(DIRECTIVE): Please rewrite the rows below as a numbered list, skipping any blank lines and leaving out the pictures.

(RECORD EXTRACTS):

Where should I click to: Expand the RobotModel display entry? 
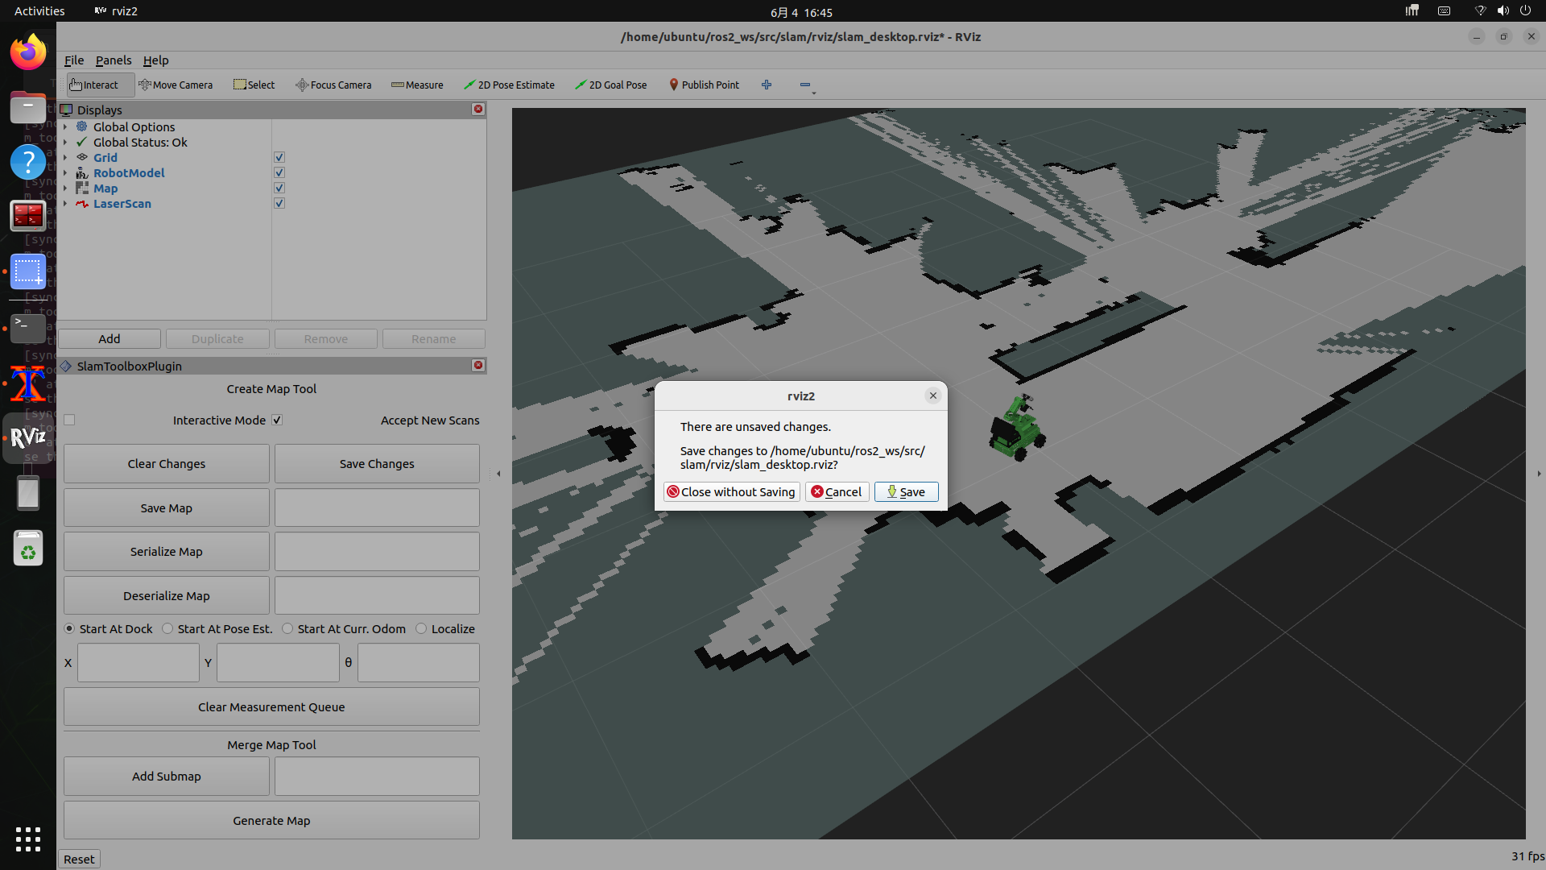[65, 173]
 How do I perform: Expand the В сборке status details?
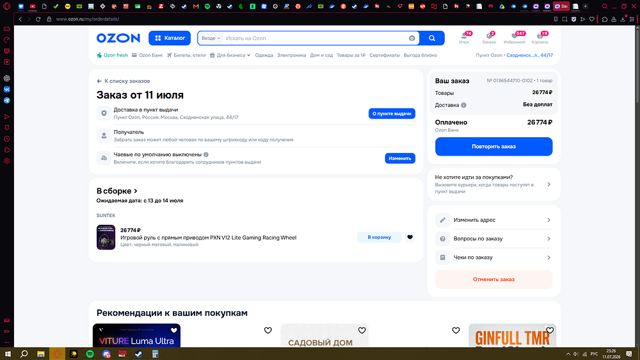tap(117, 191)
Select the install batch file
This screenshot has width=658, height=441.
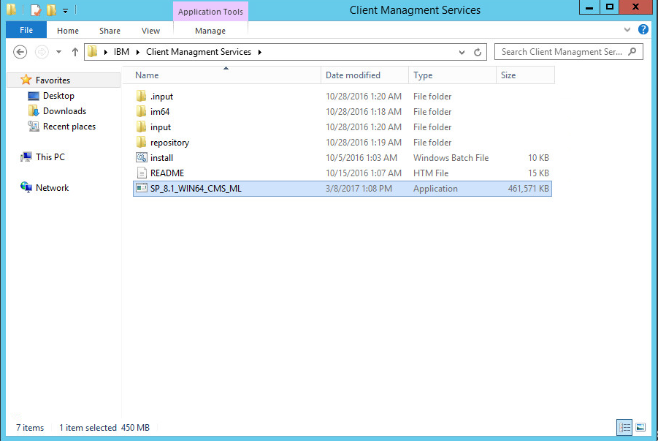(x=161, y=158)
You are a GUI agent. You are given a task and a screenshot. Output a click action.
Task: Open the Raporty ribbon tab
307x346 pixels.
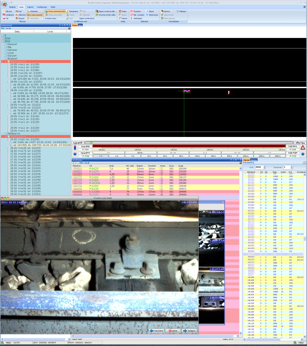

(ANSWER TO THE TASK):
1. Where should I click to: Expand the RobotModel display entry? 
2. [65, 173]
3.  How do I perform: Expand the В сборке status details?
4. tap(117, 191)
5. Select the install batch file
6. This screenshot has width=658, height=441.
7. (x=161, y=158)
8. You are a GUI agent. You are given a task and a screenshot. Output a click action.
9. Task: Open the Raporty ribbon tab
10. 307x346 pixels.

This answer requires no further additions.